I struggled to read through both parts of Smith's commentary. To my ear she drones & isn't as clear as I'd prefer.

That being said, it seems to me she wants readers to be more open to shades of grey. Nuances in meaning and viewpoint and inflection. I came away feeling Smith thinks readers prefer literature wrapped up in neat little packages- easy on the eye and the palette and the mind.

I hesitate to say this, but IMO critical thinking isn't a skill commonly taught. Great literature taught in schools is fed to children semidigested so they can repeat what they've heard on exams. I don't know where I'm going with this line of thought beyond this, though.

I didn't agree with what she said about reviewers & criticism but I can't put a finger on why I disagree. Sad to say, my brain is stuck in low gear. Perhaps I've been opening too many shiny presents lately.

EvilAuntiePeril said...

Hi bookwormom, thanks so much for wading through all that reading, and taking the time to comment. :-)

I think you're onto something about Smith's view of readers as being typically strait-jacketed by their preconceptions. And I really want to think more about the education side of things, because I think that's important too.

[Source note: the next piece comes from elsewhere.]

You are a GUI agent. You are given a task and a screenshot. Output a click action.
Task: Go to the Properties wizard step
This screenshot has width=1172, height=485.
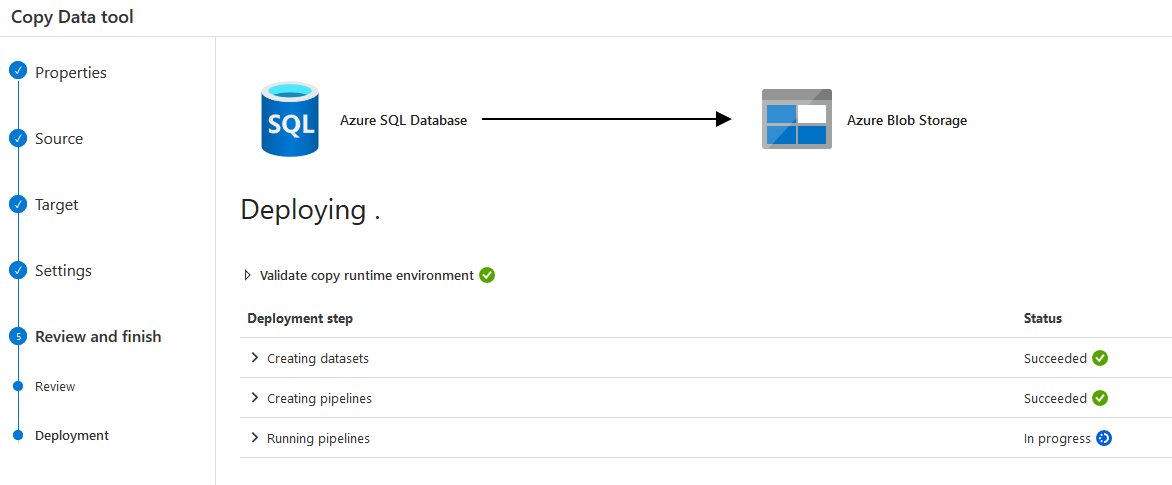coord(71,73)
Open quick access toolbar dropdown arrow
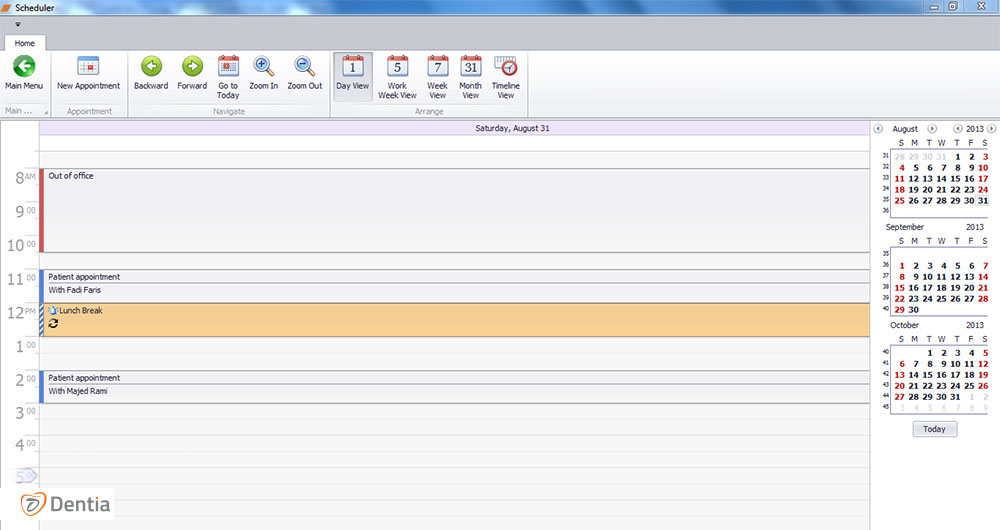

For me, the prescriptive tone in the second part set me on edge a bit. And I was nervous about the way it skirts the attitude that negative reviews are the consequence of the reviewer not fully appreciating the writer's vision.

Of course in my case, it was mitigated by my general enjoyment of her writing style. And I really loved the way she talked about "failing better" and explained the personal side of writing in the first part.